→ **DIRECTIONS FOR THIS TASK**: Write out each line of the entries below that holds the word "resolution".

** SOURCE DATA follows **

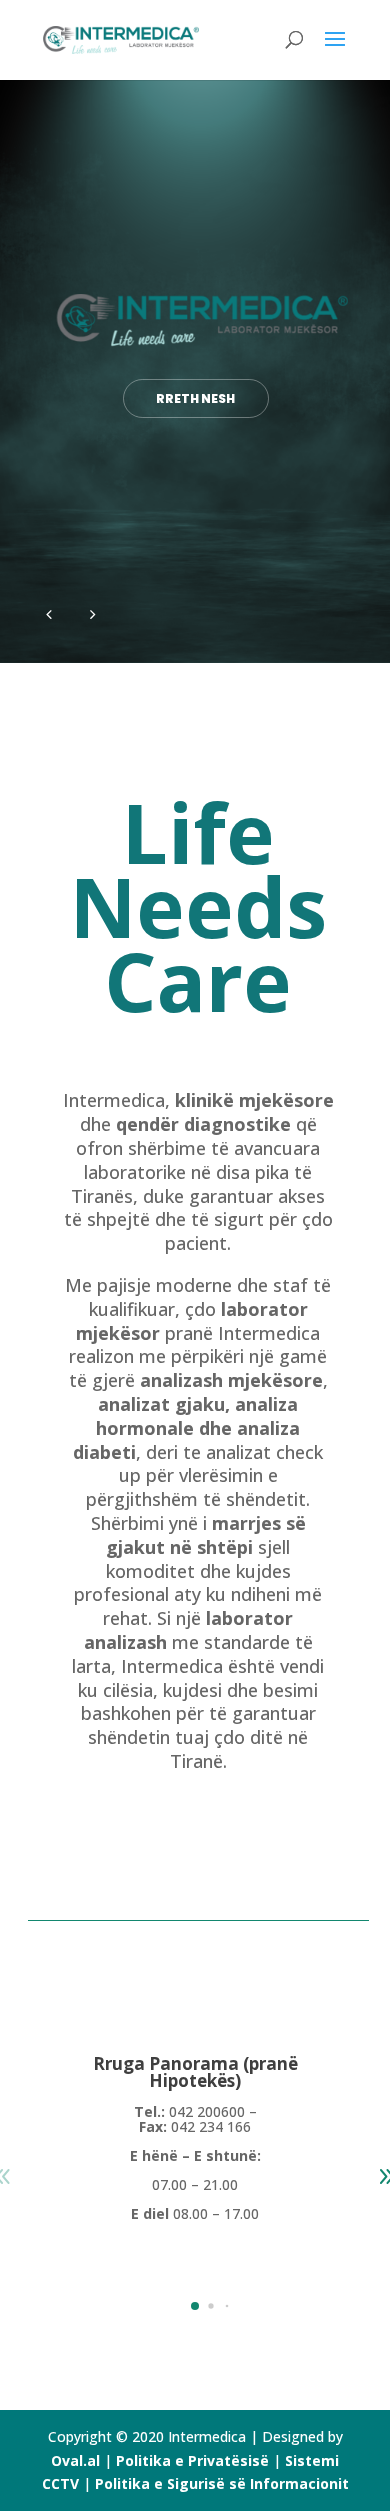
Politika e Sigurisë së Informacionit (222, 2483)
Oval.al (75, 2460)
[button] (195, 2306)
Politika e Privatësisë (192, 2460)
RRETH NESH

** End of SOURCE DATA **
** SOURCE DATA follows **

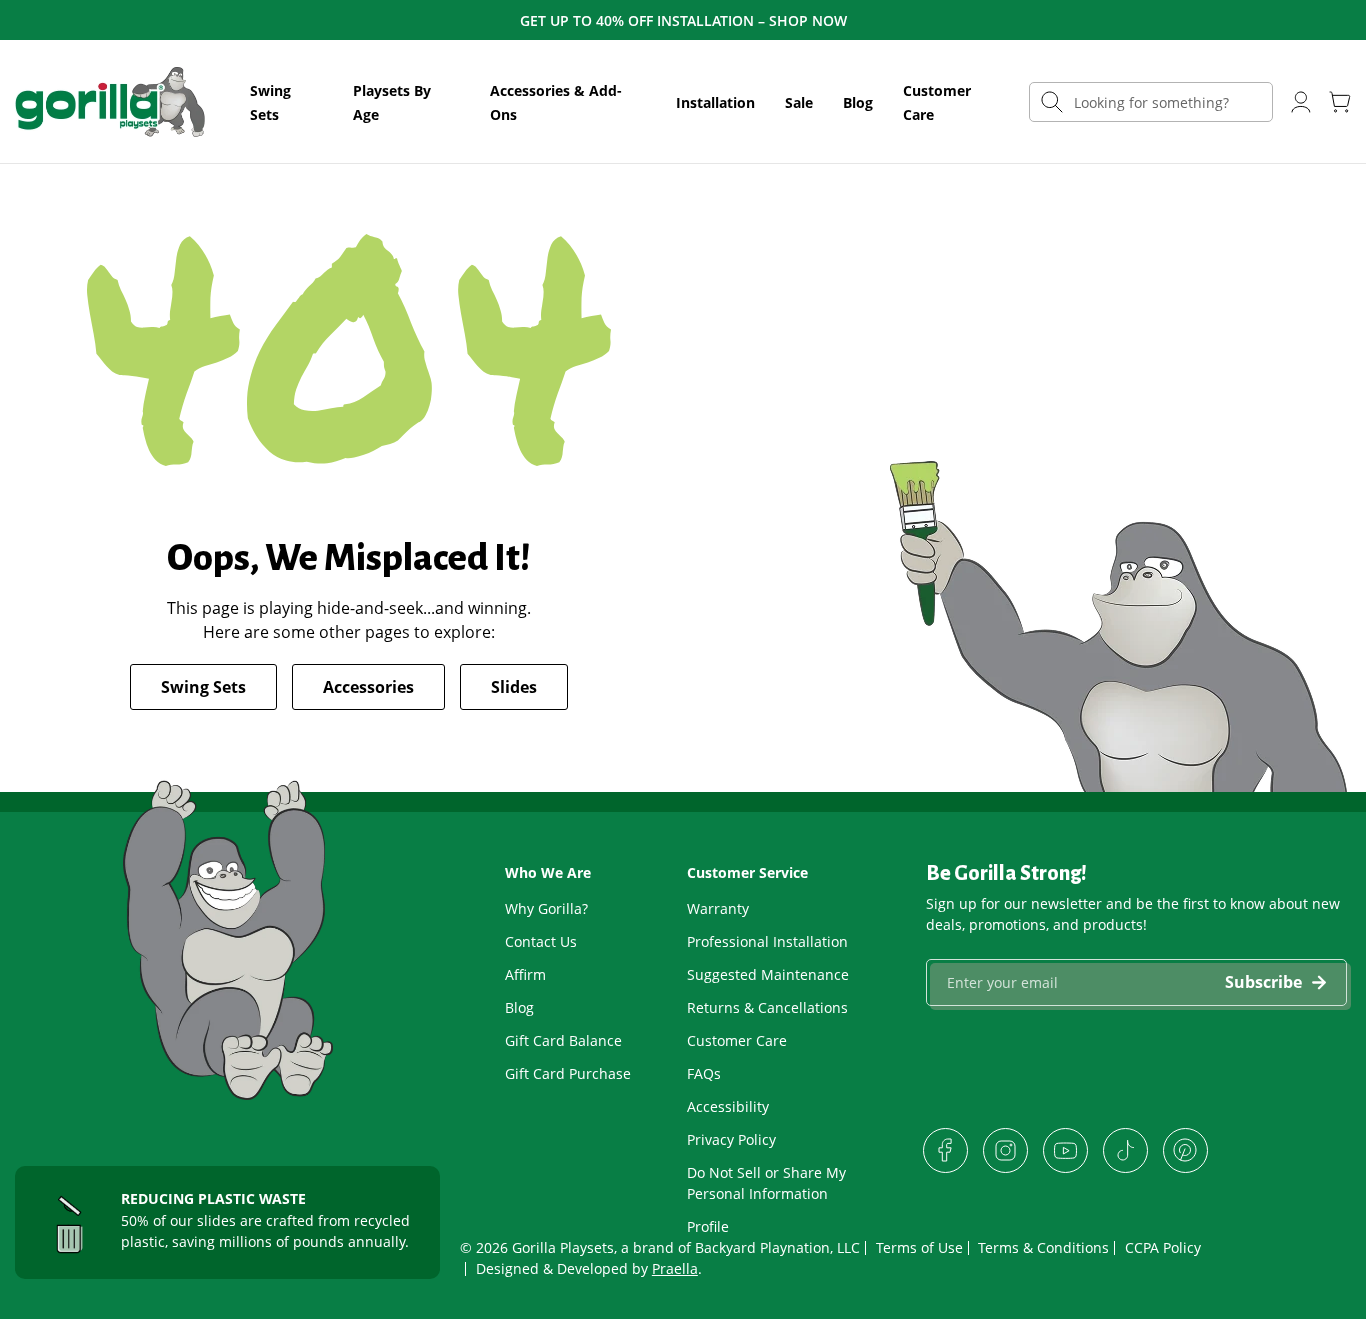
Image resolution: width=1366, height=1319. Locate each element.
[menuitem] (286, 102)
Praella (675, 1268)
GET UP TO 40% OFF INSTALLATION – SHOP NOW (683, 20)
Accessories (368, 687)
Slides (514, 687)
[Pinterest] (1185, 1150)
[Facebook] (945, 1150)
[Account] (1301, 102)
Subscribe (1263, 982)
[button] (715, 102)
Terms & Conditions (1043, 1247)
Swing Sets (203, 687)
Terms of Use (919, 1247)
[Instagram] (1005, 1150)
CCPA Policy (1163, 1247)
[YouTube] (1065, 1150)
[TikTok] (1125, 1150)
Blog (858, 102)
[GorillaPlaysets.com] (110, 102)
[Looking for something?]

** End of SOURCE DATA **
** SOURCE DATA follows **

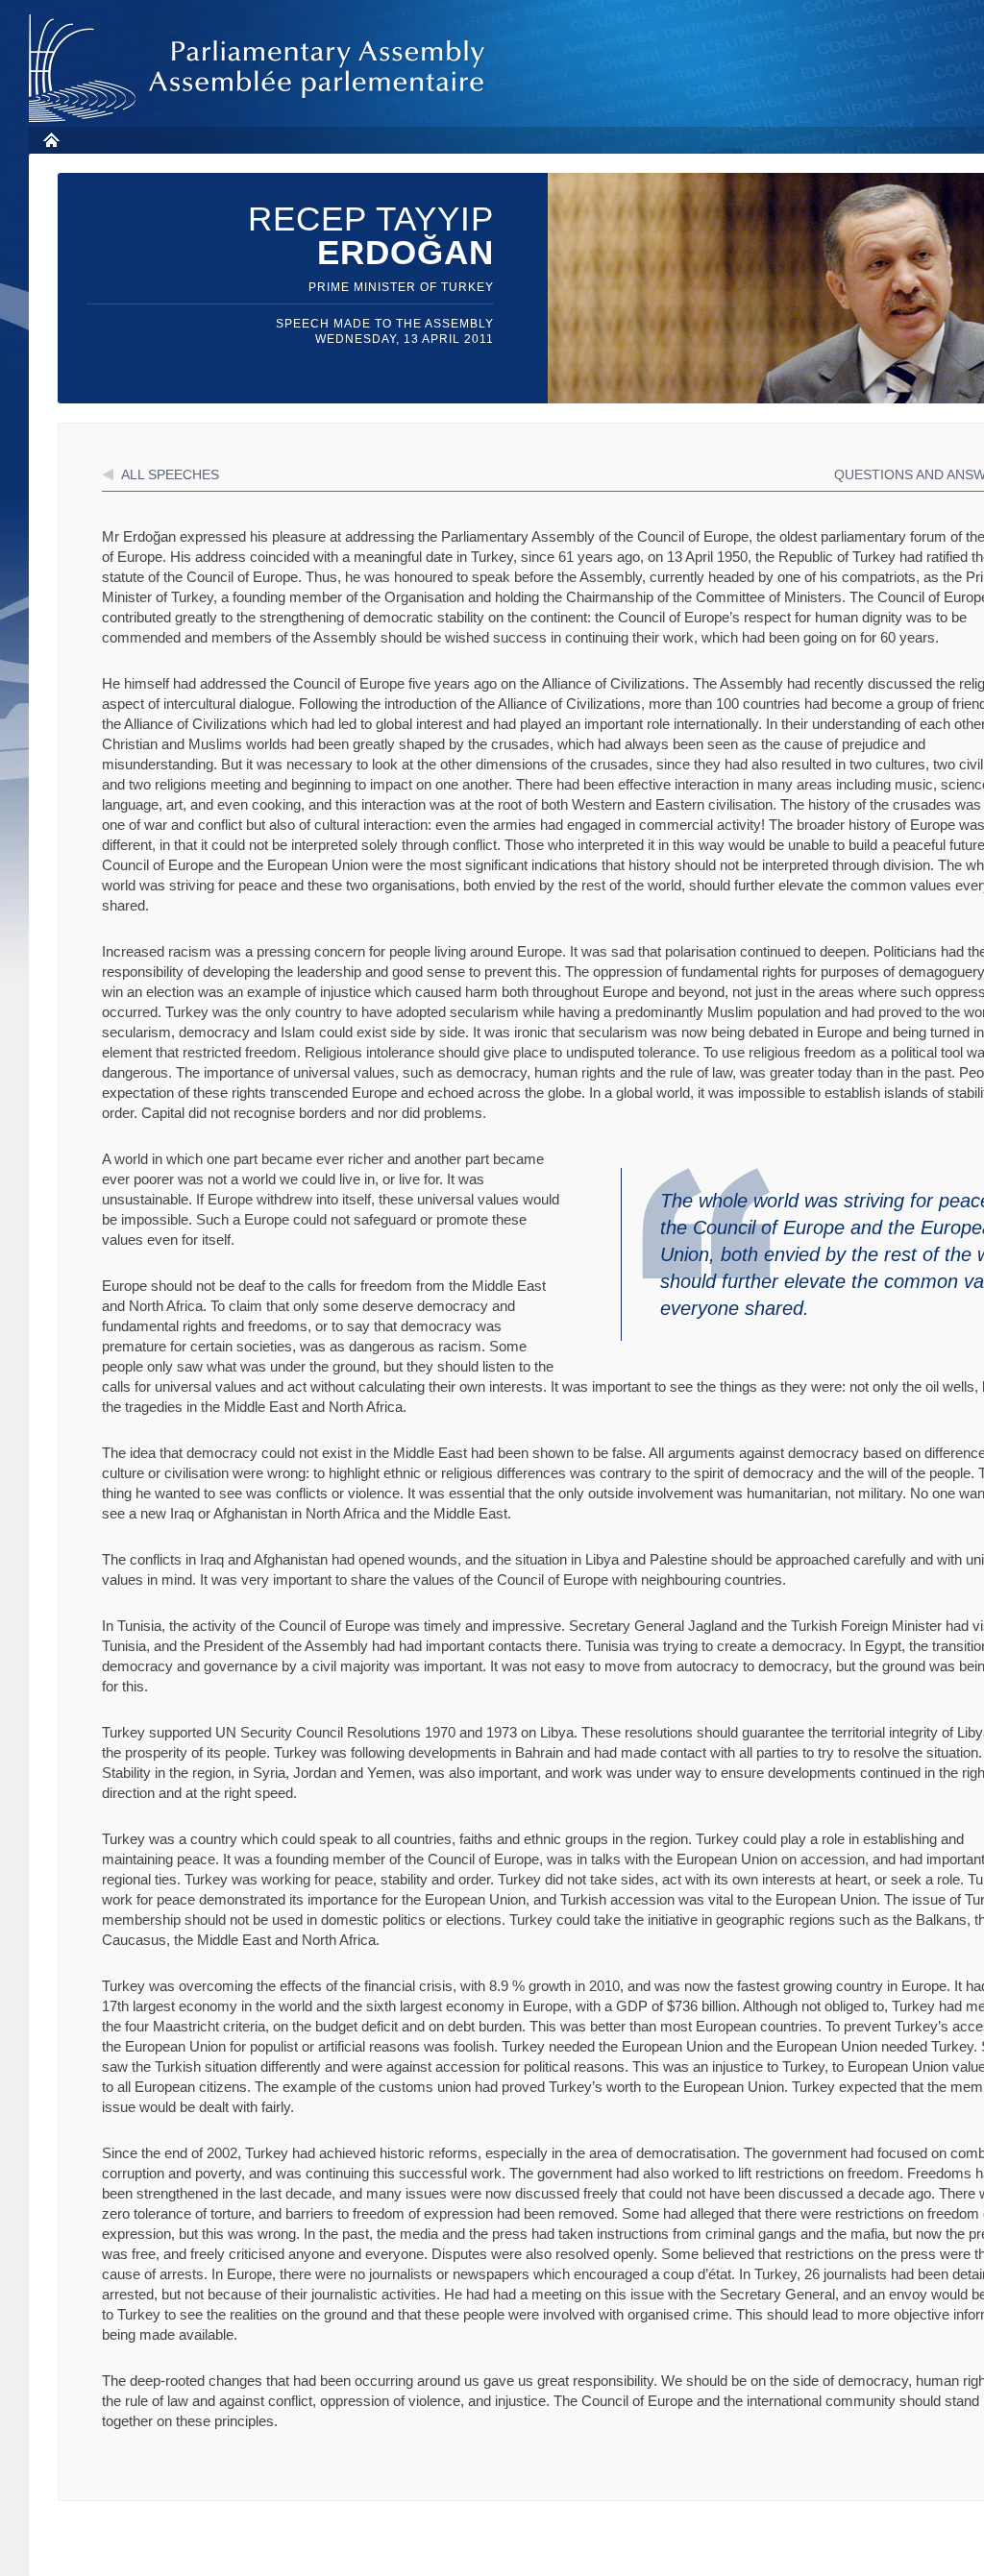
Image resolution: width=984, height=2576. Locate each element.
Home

** End of SOURCE DATA **

→ **SOLUTION FOR THIS PROBLEM**:
Image resolution: width=1366, height=1319. Locate each element.
Image resolution: width=984, height=2576. Locate each element.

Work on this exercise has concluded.